Educating the market on the availability of FX savings

6 min read

23 March 2015

Former editor

As businesses grow, the need to look overseas becomes a positive eventuality. One issue this throws up is dealing with foreign currency and the most cost-effective way of doing this.

Alex Hunn, CEO at freemarketFX, believes that businesses are either ignoring the costs associated with, or have become accustomed to paying too much for, currency exchange requirements. It is like being in a bath and having the water heated-up around you, if it happens gradually you don’t realise how hot it is becoming until you get burned.

Similarly, he thinks, people and businesses have become accustomed to FX costs gradually rising and do not realise there is the proverbial cold pool waiting invitingly nearby.

“In a nutshell, there hasn’t been an enormous amount of revolution in the currency exchange industry for decades as your choices were limited to your bank or your broker,” Hunn explained.

Banks, he explained to us, like brokers as they aggregate what would individually be seen as small transactions. What is one conversation for a bank is multiple ones for a broker. The broker adds a margin, but is still better than the bank.

Hunn believes it is in the last five or six years that the web has got to a state where it is feasible for companies to deliver currency in a totally online model and where it is safe and secure enough for people to conduct these kind of transactions online. That is where freemarketFX comes in – a platform, built from scratch, which serves as people-replacing technology. Using a peer-to-peer structure, freemarketFX operates regular currency exchanges where clients make deposits on either side of a transaction. This, the company says, allows it to aggregate as many different clients as possible into each exchange, driving efficiency and guaranteeing a time to delivery.

In the company’s journey to build out both its proposition and trust, it has encountered an interesting awareness, or lack thereof, when it comes to the costs of FX. Of the 100 or so business leaders it questioned, nearly three-quarters thought the fees they were currently being levied were “fair or inexpensive”. The average fee the company encountered was 0.8 per cent, a figure which could seem low on the surface but will add up over time.

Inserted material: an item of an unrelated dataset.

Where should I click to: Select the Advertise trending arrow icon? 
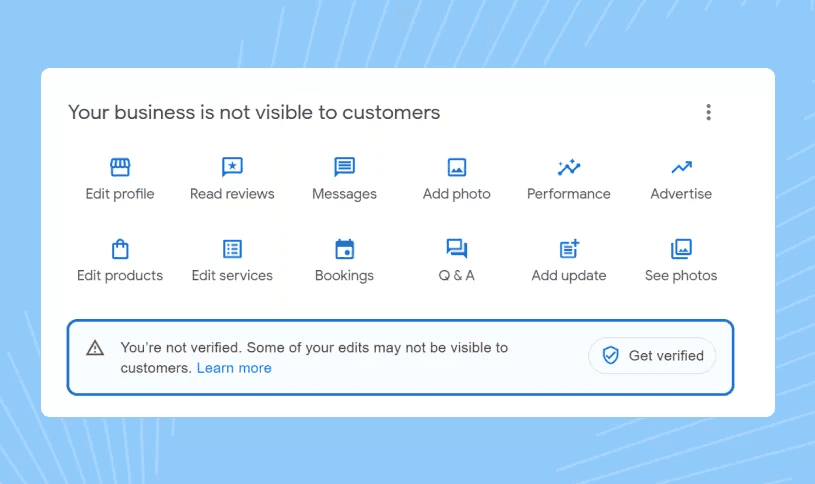pyautogui.click(x=681, y=167)
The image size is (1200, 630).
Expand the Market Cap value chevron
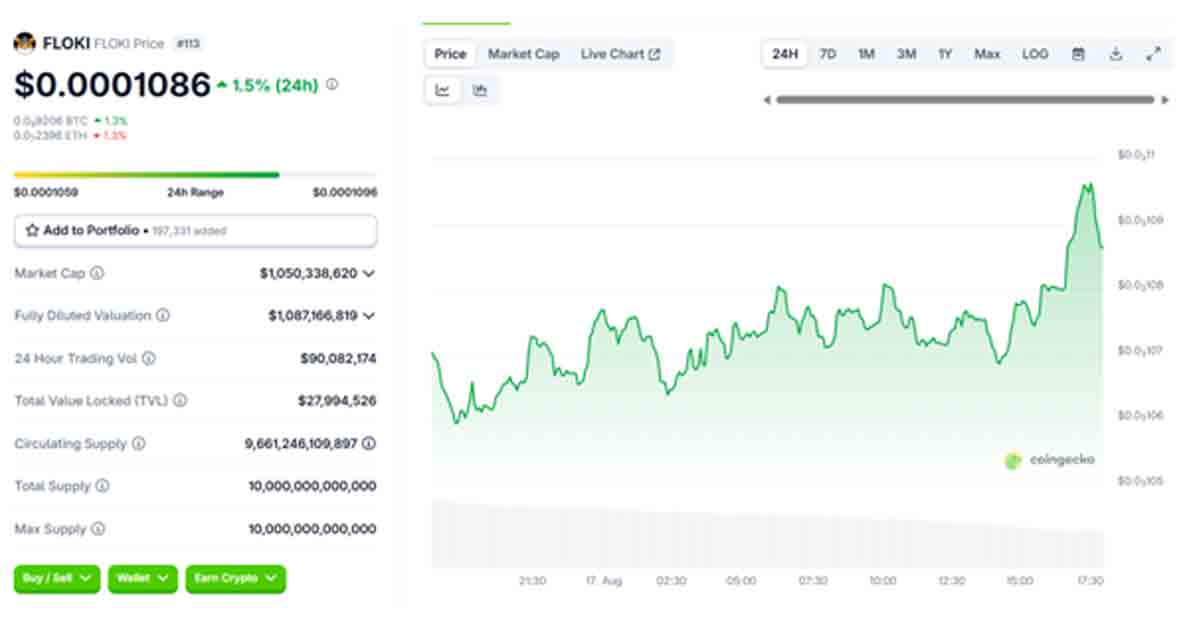coord(369,273)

“The most remarkable stat for us was that 78 per cent of interviewees thought that these charges were fair. Despite their being a high awareness of innovation, there is as yet a very low adoption of that innovation. We found that 99 per cent are still using a bank or broker. The big factor is that people believe banks and brokers are charging fair fees – they’re unaware of lower options.”

One factor of this aversion to change, Hunn added, is the jaded feeling FDs at growing businesses tend to have due to the barrage of offers from FX providers. The hardest part, he said, is cutting through the pre-conception of the subject matter at hand, and successfully relaying the message of genuine cost savings.

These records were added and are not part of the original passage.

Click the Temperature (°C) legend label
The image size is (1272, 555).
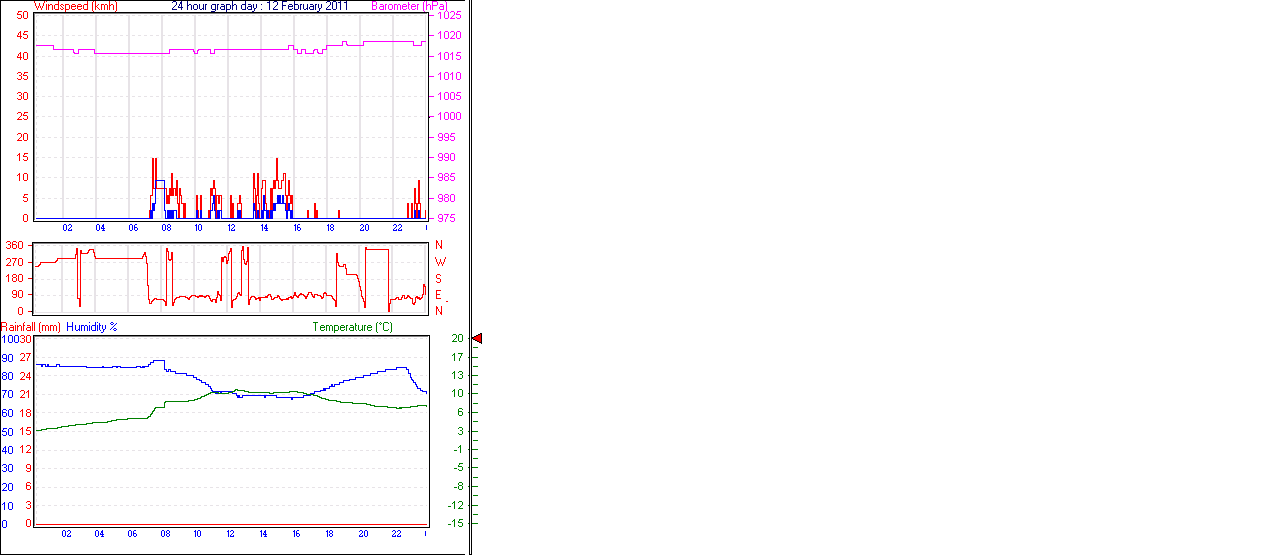[352, 327]
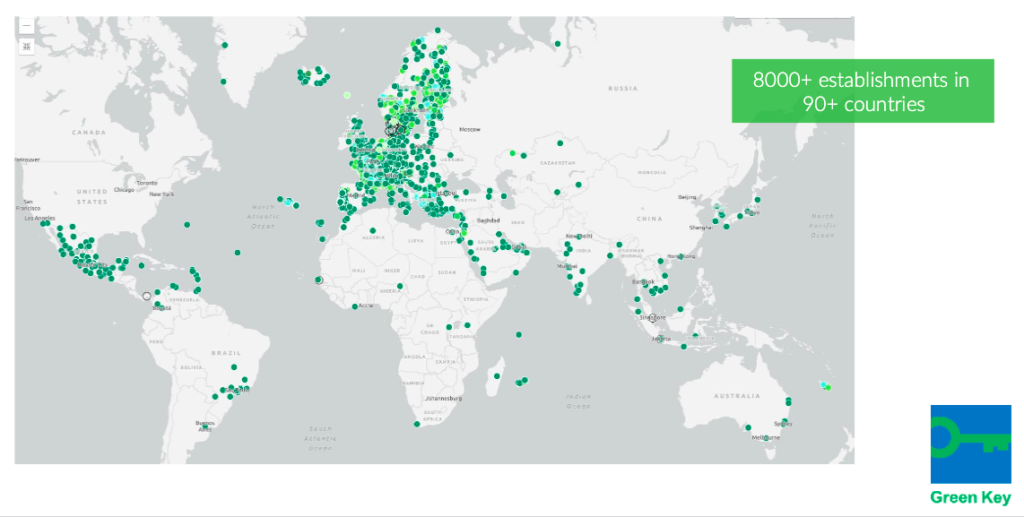Click the Johannesburg city label

pos(444,398)

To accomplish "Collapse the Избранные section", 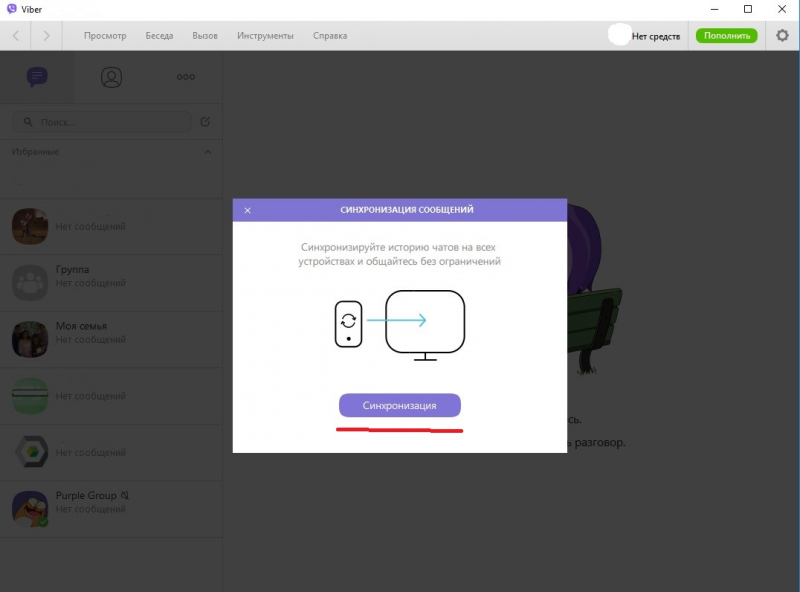I will click(x=208, y=152).
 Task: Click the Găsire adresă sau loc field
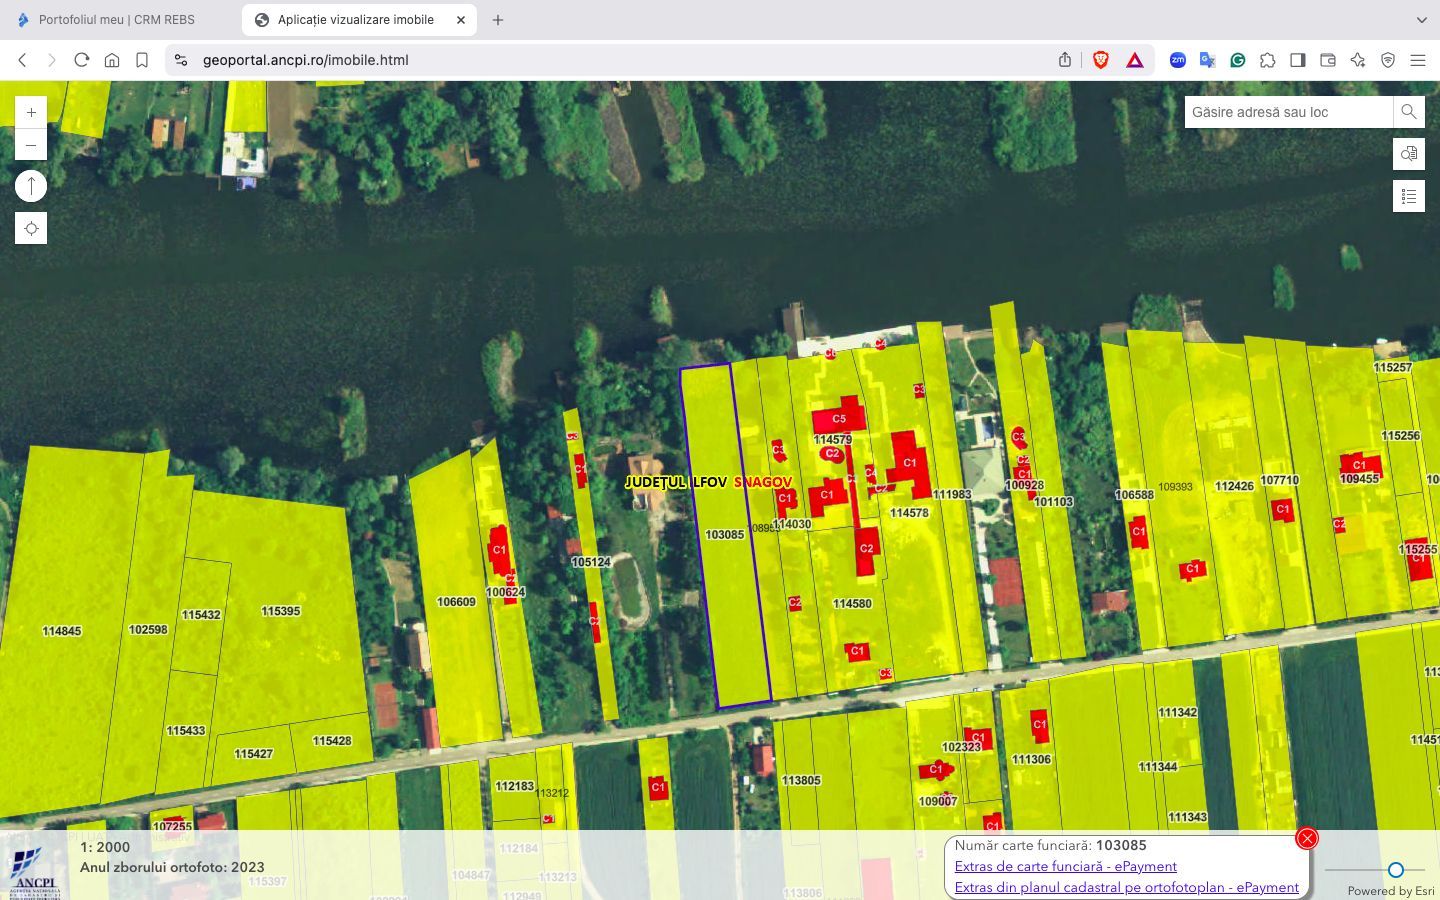tap(1285, 112)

Putting it into simple terms, Hunn presented the case of a hypothetical £10m revenue business making £1m in profit. With 100 per cent of that revenue derived from international activity, FX fees play a big part in how much can ultimately be called profit. Knocking the 0.8 per cent fee down to the 0.2 per cent on offer at freemarketFX makes it 0.6 per cent more efficient and creates a company now pulling in a profit of £1.06m.

So, for a business being sold on a multiple of EBIT, an 8x exit suddenly goes from netting £8m to £8.48m – an improvement of 6 per cent.

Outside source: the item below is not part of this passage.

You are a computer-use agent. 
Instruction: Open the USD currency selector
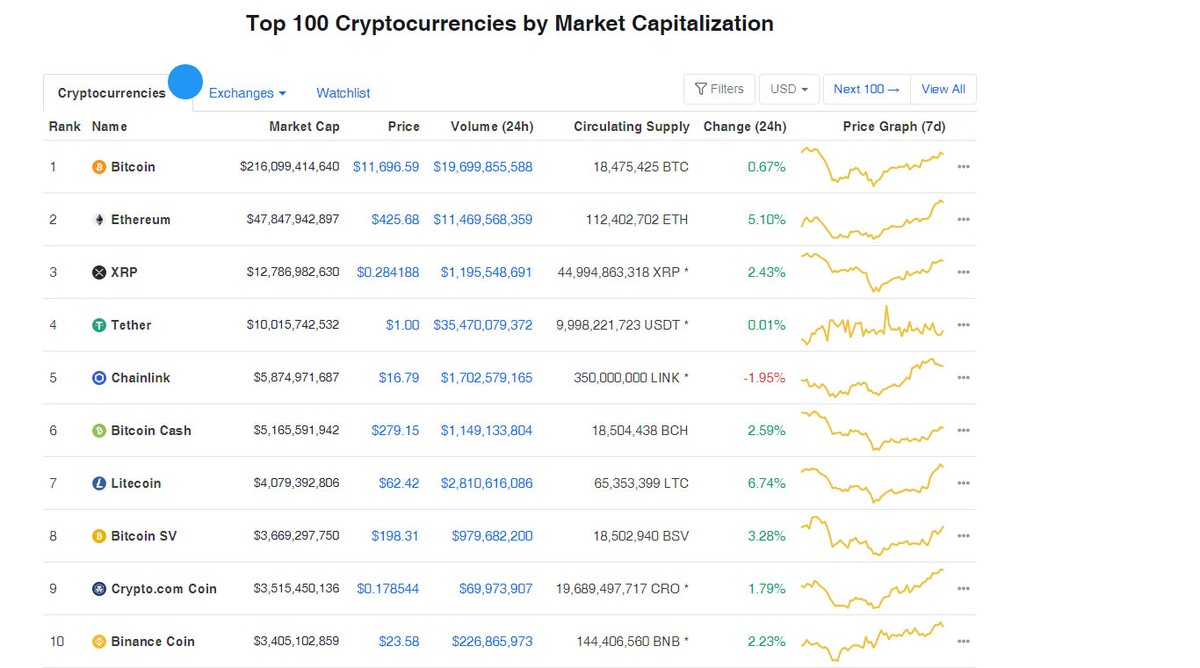[x=788, y=89]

“There is a wider education piece around adoption of innovative financial technology,” Hunn said. “You just have to look around the ecosystem to the likes of TransferWise, MarketInvoice and Seedrs. What happens is as people see these services proliferate, and become more common, the trust builds and it can be seen that these companies are providing good, cost effective services.

Trust is a big issue in a new sector and we are fully aware of the requirement to tighten every bolt, dot every ‘I’ and cross every ‘t’. FreemarketFX has partnered with RBS and clients deposit funds to client-segregated accounts prior to being able to instruct a currency exchange. “We understand that although savings are highly attractive, fund security is paramount,” he added

Growth for freemarketFX is around the 100 per cent a month mark, a figure it expects to only grow as finance directors become more aware of the savings on offer.